The Federal Risk and Authorization Management Program, or FedRAMP, has blessed only five out of about 100 vendors applying for reusable certifications that affirm their Web services are safe for agencies governmentwide. All cloud providers interested in selling technology to agencies must comply with FedRAMP controls, such as data backups, by June 2014.

Federal officials say part of the reason for the low passing rate is the rigor of the criteria. FedRAMP bills itself as "a standardized approach to cloud security assessments, authorization, and monitoring." The idea is for companies to endure the process once and then not have to undergo separate evaluations by each agency customer, officials say. 

"Every cloud provider we’ve worked with has been completely blown away by the level of effort that it takes to do this," FedRAMP program manager Matthew Goodrich said during a May discussion hosted by Nextgov. "While the first lift is going to be incredibly hard, you don’t have to do that lift again . . . Once it’s done once, there’s not repeated questions, there’s not additional things to ask."

However, agencies still need to meet other security prerequisites after a company’s service is FedRAMP-approved to activate the cloud technology. For instance, a FedRAMP-authorized cloud does not provide certain access restrictions mandated by regulations under the 2002 Federal Information Security Management Act, or FISMA. An agency must add more security components, as such as two-factor authentication and the ability to record Web sessions.  

Meanwhile, agencies uneasy with the answers they see in FedRAMP documentation can ask the vendor to undergo additional scrutiny, or refuse to accept the contractor at all.

Kevin Dulany, chief of risk management oversight for the Pentagon's office of the chief information officer, used Amazon as an example. The server giant clinched a FedRAMP authorization last month.

"I’m going to use your security artifacts and that body of evidence for me to make my own risk decision" and "my process is going to be about a two week process of verification and I’m going to make my own decision," he said. And the decision might be that "I can’t accept that risk based upon my own operational mission needs."

A 'Super Complicated Area'

In Dulany’s hypothetical situation, even if he chooses to accept Amazon’s security level, the system would still need more controls, according to Amazon’s business collaborators.

Xceedium, a cybersecurity firm that partners with Amazon to mesh the cloud environment with user access restrictions, helps “meet that space of additional requirements that are necessary to deploy in the cloud,” Ken Ammon, the company’s chief strategy officer, said during an interview. “A FedRAMPed [cloud] doesn't provide the necessary agency user security controls to meet FISMA requirements. The agency must add additional security components.”

FedRAMP "is a super complicated area," Ammon added. "It is certainly, by design maybe, not a simple thing to grasp."

And so the Web services industry is not convinced that FedRAMP makes security assessments more efficient. 

"It certainly runs the risk of being a process that drags everybody down," Mike Hettinger, a director with the Software and Information Industry Association, said during an interview.
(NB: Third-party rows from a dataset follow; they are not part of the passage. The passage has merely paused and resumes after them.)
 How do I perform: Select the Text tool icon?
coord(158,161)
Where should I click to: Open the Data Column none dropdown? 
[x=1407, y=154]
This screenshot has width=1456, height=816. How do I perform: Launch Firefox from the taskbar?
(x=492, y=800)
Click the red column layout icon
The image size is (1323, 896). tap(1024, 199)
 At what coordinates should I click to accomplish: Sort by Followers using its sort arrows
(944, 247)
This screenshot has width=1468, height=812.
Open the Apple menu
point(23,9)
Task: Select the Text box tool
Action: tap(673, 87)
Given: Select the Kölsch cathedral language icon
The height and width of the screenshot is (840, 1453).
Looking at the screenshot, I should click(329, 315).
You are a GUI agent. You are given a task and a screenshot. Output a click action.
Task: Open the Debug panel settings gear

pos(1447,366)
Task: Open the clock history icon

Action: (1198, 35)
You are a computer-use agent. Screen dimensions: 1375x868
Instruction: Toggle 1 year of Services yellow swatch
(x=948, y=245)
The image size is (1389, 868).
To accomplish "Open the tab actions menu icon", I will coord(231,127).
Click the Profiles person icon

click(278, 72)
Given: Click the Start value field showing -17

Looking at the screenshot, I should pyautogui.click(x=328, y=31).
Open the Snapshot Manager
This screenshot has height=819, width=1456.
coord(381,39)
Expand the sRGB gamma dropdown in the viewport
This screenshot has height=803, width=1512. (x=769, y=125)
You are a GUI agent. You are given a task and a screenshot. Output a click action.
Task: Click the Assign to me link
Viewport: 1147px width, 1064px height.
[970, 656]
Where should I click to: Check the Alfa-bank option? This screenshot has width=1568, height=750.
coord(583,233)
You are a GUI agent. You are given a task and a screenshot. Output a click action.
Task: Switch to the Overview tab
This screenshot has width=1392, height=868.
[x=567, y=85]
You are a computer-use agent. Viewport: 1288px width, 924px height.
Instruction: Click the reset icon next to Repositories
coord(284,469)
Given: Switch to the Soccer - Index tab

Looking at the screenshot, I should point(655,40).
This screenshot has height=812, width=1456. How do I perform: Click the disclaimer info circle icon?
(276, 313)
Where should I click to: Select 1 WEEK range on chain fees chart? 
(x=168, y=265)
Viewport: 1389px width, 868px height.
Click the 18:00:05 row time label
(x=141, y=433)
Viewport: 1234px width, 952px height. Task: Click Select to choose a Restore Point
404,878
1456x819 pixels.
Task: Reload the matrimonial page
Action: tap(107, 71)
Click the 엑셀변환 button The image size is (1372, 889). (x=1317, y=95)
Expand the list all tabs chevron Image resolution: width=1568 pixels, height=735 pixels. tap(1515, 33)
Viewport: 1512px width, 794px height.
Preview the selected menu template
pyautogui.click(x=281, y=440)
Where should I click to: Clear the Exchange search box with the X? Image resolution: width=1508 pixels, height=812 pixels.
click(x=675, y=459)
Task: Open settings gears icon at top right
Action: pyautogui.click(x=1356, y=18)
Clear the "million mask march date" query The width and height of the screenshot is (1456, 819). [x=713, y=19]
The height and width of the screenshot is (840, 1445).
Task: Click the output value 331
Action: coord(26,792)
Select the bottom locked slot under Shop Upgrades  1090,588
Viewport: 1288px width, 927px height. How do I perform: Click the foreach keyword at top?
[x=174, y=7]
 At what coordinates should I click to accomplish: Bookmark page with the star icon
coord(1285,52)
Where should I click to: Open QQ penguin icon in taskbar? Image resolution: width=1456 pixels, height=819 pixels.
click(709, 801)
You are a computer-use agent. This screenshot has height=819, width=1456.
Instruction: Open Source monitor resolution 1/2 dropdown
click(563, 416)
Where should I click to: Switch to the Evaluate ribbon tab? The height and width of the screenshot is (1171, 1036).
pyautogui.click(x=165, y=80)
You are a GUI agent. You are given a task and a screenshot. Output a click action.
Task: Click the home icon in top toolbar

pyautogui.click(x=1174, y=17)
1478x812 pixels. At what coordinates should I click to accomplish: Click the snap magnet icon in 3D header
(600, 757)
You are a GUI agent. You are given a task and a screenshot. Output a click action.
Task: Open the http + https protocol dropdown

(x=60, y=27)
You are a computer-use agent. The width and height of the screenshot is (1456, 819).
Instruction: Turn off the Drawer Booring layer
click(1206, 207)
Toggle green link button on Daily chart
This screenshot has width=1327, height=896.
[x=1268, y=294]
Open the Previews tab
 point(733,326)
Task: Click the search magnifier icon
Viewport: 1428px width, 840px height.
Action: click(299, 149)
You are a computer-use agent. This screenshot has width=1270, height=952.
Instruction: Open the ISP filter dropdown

The small number of approvals reflects the difficulty of the method, he said.

When contractors and their agency customers switch from creating a rapport with each other “to sort of a general assessment, a sort of top level assessment, you're not going to have that intimate relationship," Hettinger said. At that point, "you have a process that isn't streamlining but is creating a process that is more challenging."

Officials with the General Services Administration, the agency running FedRAMP, responded that documents illustrating how cloud providers meet federal security requirements and any associated risks will differ among providers.

Officials acknowledged that even with FedRAMP, by order of FISMA, agencies still must apply a risk management framework, as well as select, implement and assess appropriate controls.